▶ [Texte]:
+ + + + +

Parlez-vous le potentos ?
Les linguistes n’en reviennent pas. Alors qu’ils croyaient avoir découvert
la dernière langue inconnue du monde, ils se voient dans l’obligation d’en
ajouter une aux 6909 autres.
Curieusement, Le Figaro, qui révèle l’existence du « koro », qu’on
vient de découvrir « dans une région reculée de l’Arunal Pradesh, dans le
nord-est de l’Inde, limitrophe du Tibet » et qui « n’est plus parlé que par
800 à 1200 individus », n’a pas fait état de la découverte de chercheurs
français qui viennent eux aussi de découvrir une langue inconnue dans leur
propre pays ! Il s’agit du « potentos », mot formé à partir du bas-latin
potentatus, qui signifie « pouvoir souverain ». Cette langue étrange a
la consonance du français, mais est strictement incompréhensible pour ceux
qui parlent celui-ci. La découverte des linguistes tient moins à l’existence
de cette langue, qui est connue de tous dans notre pays, qu’au très faible
nombre de ceux qui la parlent et la comprennent, au total guère plus d’un
millier de personnes, comme le « koro ».
C’est la réflexion de son boucher qui a permis à l’un de nos chercheurs
de faire sa découverte. Un jour qu’il commandait une bonne tranche de
bavette à l’homme de l’art, et alors qu’une radio marchait à tue-tête dans
la boutique, notre scientifique s’entendit dire, dans la foulée : « Ca vous
fera 350 grammes, je comprends rien à ce qu’ils disent ». La dernière partie
de la phrase visait évidemment les propos diffusés par la radio, et le
scientifique, leur ayant prêté une oreille attentive, s’aperçut qu’il n’y
comprenait rien non plus. Dès lors, sa recherche était lancée.

+ + + + +

▶ [Lignes fournies]:
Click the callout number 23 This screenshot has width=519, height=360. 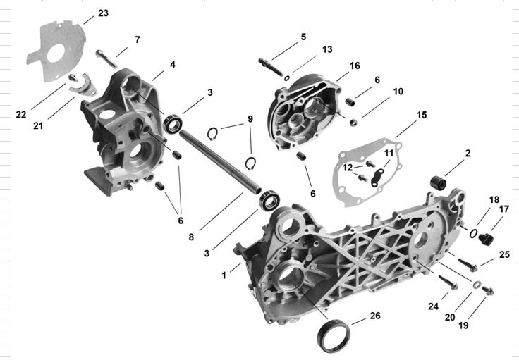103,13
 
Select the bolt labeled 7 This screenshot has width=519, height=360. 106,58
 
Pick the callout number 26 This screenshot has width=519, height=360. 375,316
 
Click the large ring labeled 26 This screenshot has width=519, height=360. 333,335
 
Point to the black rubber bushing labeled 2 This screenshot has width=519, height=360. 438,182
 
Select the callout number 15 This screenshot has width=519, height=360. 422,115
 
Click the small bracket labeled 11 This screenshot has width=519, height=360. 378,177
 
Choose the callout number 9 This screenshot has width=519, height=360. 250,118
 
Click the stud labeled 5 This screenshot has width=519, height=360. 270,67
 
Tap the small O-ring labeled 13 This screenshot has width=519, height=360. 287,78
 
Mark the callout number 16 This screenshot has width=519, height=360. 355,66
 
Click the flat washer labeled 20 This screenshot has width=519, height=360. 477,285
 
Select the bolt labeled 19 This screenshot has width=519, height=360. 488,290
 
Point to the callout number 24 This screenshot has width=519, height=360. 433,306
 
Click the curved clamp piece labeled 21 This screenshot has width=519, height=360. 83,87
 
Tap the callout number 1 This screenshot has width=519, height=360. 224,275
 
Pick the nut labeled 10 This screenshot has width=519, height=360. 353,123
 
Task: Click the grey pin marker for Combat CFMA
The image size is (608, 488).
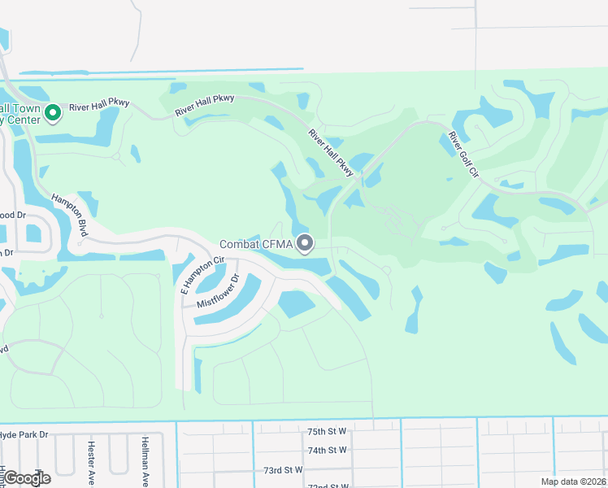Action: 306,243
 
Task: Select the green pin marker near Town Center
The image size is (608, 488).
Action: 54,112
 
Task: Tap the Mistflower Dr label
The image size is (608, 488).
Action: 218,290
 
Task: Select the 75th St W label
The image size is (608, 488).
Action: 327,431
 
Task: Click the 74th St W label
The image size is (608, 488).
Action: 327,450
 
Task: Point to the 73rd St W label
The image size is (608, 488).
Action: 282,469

+ + + + +

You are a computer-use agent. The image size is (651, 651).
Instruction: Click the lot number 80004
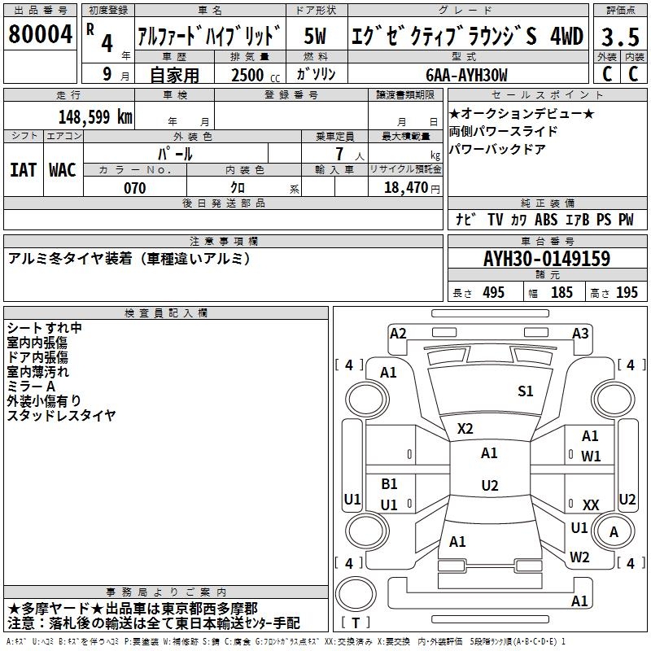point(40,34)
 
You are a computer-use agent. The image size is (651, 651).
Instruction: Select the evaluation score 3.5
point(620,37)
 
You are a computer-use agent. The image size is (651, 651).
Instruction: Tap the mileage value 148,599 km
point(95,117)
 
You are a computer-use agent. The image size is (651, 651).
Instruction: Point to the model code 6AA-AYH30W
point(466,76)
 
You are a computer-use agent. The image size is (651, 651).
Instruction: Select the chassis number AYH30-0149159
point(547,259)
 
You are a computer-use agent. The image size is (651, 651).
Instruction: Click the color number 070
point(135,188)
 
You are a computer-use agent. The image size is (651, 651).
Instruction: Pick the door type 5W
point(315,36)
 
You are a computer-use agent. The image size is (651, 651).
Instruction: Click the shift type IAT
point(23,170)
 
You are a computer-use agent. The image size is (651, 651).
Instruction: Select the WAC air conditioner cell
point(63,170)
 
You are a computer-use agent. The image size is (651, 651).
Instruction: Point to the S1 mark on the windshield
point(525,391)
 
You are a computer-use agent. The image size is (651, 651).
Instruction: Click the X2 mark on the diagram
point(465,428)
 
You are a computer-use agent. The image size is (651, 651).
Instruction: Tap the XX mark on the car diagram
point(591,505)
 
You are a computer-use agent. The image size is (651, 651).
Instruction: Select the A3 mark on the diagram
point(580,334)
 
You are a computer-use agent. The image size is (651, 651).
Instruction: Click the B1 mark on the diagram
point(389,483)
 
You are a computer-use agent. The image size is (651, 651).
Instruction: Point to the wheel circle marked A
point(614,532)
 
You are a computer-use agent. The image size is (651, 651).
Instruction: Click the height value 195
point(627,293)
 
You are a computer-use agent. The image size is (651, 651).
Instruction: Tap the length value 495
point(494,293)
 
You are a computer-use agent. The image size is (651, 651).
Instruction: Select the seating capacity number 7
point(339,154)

+ + + + +

▶ [Tâche courte]: Recopiez à l’identique le passage du texte sur le potentos qui va de « Les linguistes n’en » à « aux 6909 autres. ».

▶ [Réponse rédigée]:
Les linguistes n’en reviennent pas. Alors qu’ils croyaient avoir découvert
la dernière langue inconnue du monde, ils se voient dans l’obligation d’en
ajouter une aux 6909 autres.